◆ Your goal ◆
Lay out the data between the lines holding "The height and" and "will pyautogui.click(x=1892, y=48).", inclusive, as a Markdown table with the columns No. and Line. Leave out any blank lines.

◆ Task data ◆
• • •

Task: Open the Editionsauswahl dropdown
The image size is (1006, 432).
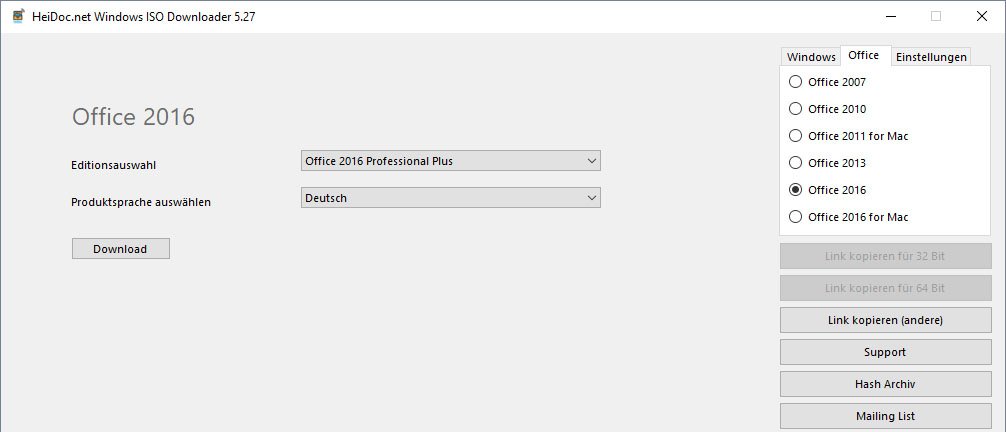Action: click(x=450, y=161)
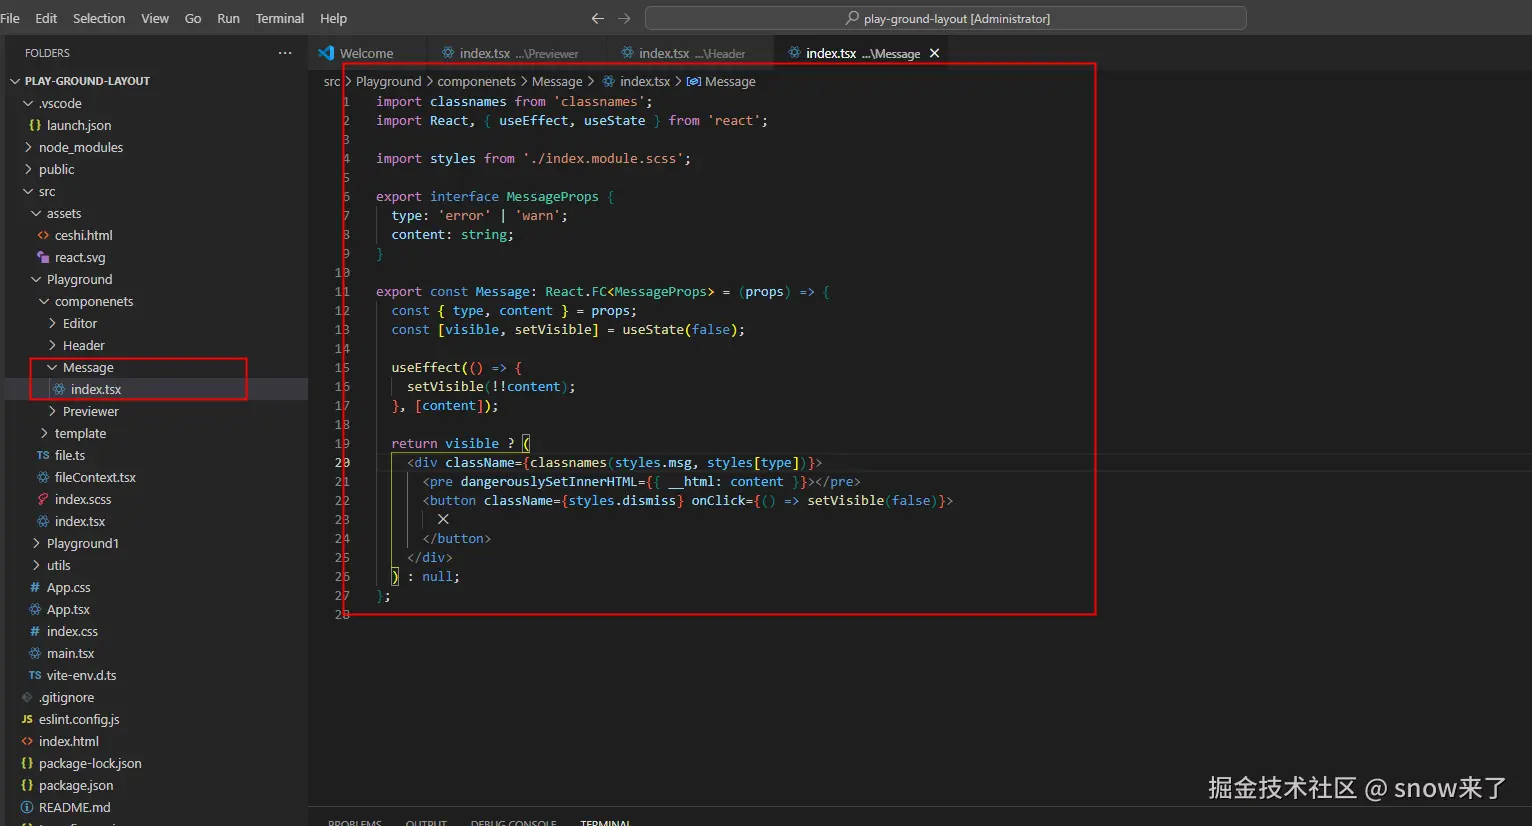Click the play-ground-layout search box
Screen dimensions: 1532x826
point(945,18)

• • •

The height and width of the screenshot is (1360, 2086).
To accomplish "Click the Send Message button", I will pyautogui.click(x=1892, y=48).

• • •

◆ The solution ◆
| No. | Line |
|---|---|
| 1 | The height and width of the screenshot is (1360, 2086). |
| 2 | To accomplish "Click the Send Message button", I will pyautogui.click(x=1892, y=48). |